### Page text
* START *

Of China and India: wandering thoughts from streets, boats and trains

Boats in Chongqing (L) and Kochi (R)

[2,900 words]. Ever since China began to be a major part of the global economy in the early 1990s, one of the most enduring themes in American media is the country’s rise and its future challenge to US dominance. A subsidiary theme is whether India may be on the same path to parity, with this subtheme often coming across as prayer and hope: that India, as a fellow democracy, could help the US contain superpower China.

Much Indian discourse about China in recent years has adopted this lens too. Discussion about China in Indian media (at least the English-language media that is accessible to me) tends to take on a comparative and competitive tone. A good example is this online discussion at Quora.com: Which country will be next superpower: India or China?  It is rare to see discussion about China as itself.

Of late, I have taken to asking educated Indians — living in India — what they know of China. My sense is that there is much ignorance. They know little about its history, culture and society. Without such foundational knowledge, no one can understand how China works.

That said, I have no doubt that among Chinese, the ignorance about India is also shocking.

In 2017, I happened to visit both India and China, or more specifically, two little corners of India and China: Kerala and Sichuan (plus two of its neighbouring provinces). I am acutely aware that “parachute journalism” is rightly castigated as nearly useless in understanding any country, least of all countries as large and complex as these two. I shall try to avoid making generalisations, but I am sure I will still fail. What I am hoping to do here is to share with you the thoughts I had while visiting. For what they’re worth, these vignettes point to the very different paths taken by these two countries, and precisely because they’re on different paths — rather than being on different points along the same path — comparisons of a superficial nature, as seen in the Quora.com comments above, aren’t terribly informative.

Chiefly, however, I want to encourage more Indians to visit China and see for themselves. I’ve been saying the same to Americans for at least twenty years: You cannot understand China just through American media; you have to see it for yourself.

On my recent visit to Sichuan, I met a 50-ish American woman from Southern California who was visiting China for the first time. It was near the end of her first week in the country. I posed a question to her: “What is it that you did not expect to see in China, but saw a lot of in recent days?” She slept on my question overnight, and the next morning replied, “Technology. It’s everywhere.” She added that she appreciated my question; it helped her process what she was noticing around her.

That answer reminded me of a young Canadian woman whom I met while in Kerala. She was reaching the end of her one-month sojourn, most of which was spent in Goa. She spoke gushingly of the wonderful time she had in India, with a large part of it staying in some sort of yoga ashram. “I was free from technology,” she said.

The peaceful backwaters of Kerala

Before I go on, let me pause and trot out some statistics. The GDP per capita of Kerala is about US$3,100, higher than the average for India as a whole (US$1,700). Kerala is a major source of migrant workers to the Persian Gulf countries; their remittances have been the bedrock of Kerala’s economy for some time now.

* END *

### Collected data
* START *

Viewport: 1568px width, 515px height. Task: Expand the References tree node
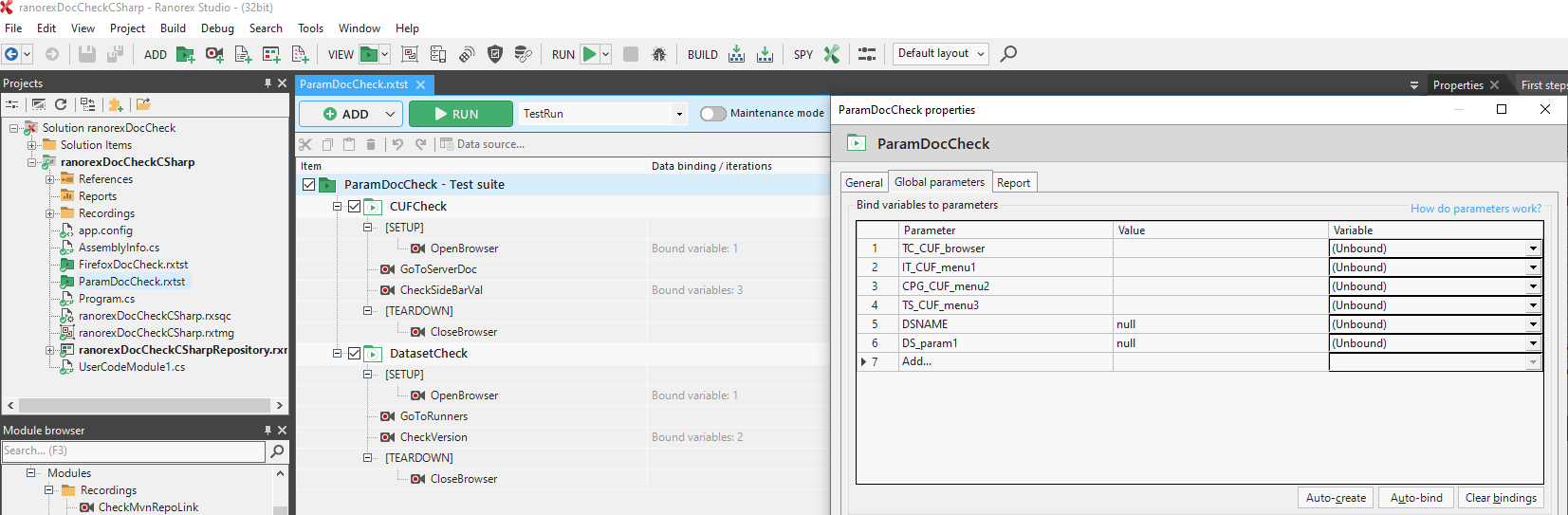pyautogui.click(x=49, y=179)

* END *

### Exercise tasks
• a. From the China and India essay, extract the passage between "In 2017, I happened" and "aren’t terribly informative.", inclusive, copying it word for word.
• b. Continue the essay on China and India from the point where it stops.

### Answers provided
• a.
In 2017, I happened to visit both India and China, or more specifically, two little corners of India and China: Kerala and Sichuan (plus two of its neighbouring provinces). I am acutely aware that “parachute journalism” is rightly castigated as nearly useless in understanding any country, least of all countries as large and complex as these two. I shall try to avoid making generalisations, but I am sure I will still fail. What I am hoping to do here is to share with you the thoughts I had while visiting. For what they’re worth, these vignettes point to the very different paths taken by these two countries, and precisely because they’re on different paths — rather than being on different points along the same path — comparisons of a superficial nature, as seen in the Quora.com comments above, aren’t terribly informative.

• b.
Crowd of migrant workers outside the UAE consulate in Trivandrum

Crowd of migrant workers outside the UAE consulate in Trivandrum

Sichuan on the other hand, is poorer than China as whole. Sichuan’s GDP per capita is around US$6,100, while China’s average is US$8,200. To the east of Sichuan, Chongqing has a GDP of about US$7,000 per head.

So, Sichuan is twice as rich as Kerala, but Sichuan looks way more developed than merely twice. It appears to get more development bang for its buck. Why is that so? I don’t know the answer, though inevitably one steals a glance at corruption. However, it may be more a matter of resources poured in by the central government. China’s governmental budgets are some five or six times the size of India’s budgets; China appears to be able to marshall a lot more resources for public investment.

Money

In January and February 2017, where to get cash was a daily worry. Just three months earlier, the Indian government had demonetised the 1,000-rupee note (equivalent to about US$16 or S$21). New 2,000-rupee notes were rapidly being pushed out by government printers, but they were still in short supply. Automated teller machines (ATMs) often had “out of service” signs hanging on them. Whether this was because they were broken or whether the banks didn’t have cash to restock them was hard to tell. Some ATMs were so dirty, with trash around their bases, I had a feeling the “out of service” sign had been on them since well before demonetisation.

I had to depend on hearsay to learn which brick-and-mortar branch of which bank could convert my Euros and US Dollars into rupees. One day, the rumour turned out to be true. A certain bank branch was really exchanging foreign currency, up to a maximum of €100 per person — enough to last me four days. The queue was long even though Kerala is not a state that attracts many foreign tourists. I wish I had taken a photo of that “Foreign Exchange Department”. It had colonial-style desks and a small battalion of clerks. The most advanced equipment they had was a desktop computer with a cathode-ray monitor, but that was only for the manager. Most of the clerks made do with printer-calculators, which might have been state of art around 1975.

In China, I had loads of cash, but sometimes it wasn’t of much use. One morning I had to ask a stranger: “I only have cash, so where can I buy a train ticket with cash?” The 30-ish man with coloured hair thought for a moment before replying that he did not know. “Ever since I moved here [to this city],” he replied, “I have only bought train tickets with Weixin [cashless payment]… there should be a window somewhere, but I have never seen it.”

Ticketing machines, Chengdu East Railway Station, don’t take cash

Protecting the environment

For the last twenty years, there have been unflattering news headlines about environmental pollution in China. Whole lakes have been choked with algae bloom, desertification marches apace, and in Beijing and several cities, smog reaches critical levels at times. But I remember saying to American friends ten or more years ago that this would pass. “Trust the Chinese,” I said, “they’ll soon set their minds on doing something about it, and when they do, they’ll go about it on a scale you’d never imagine.”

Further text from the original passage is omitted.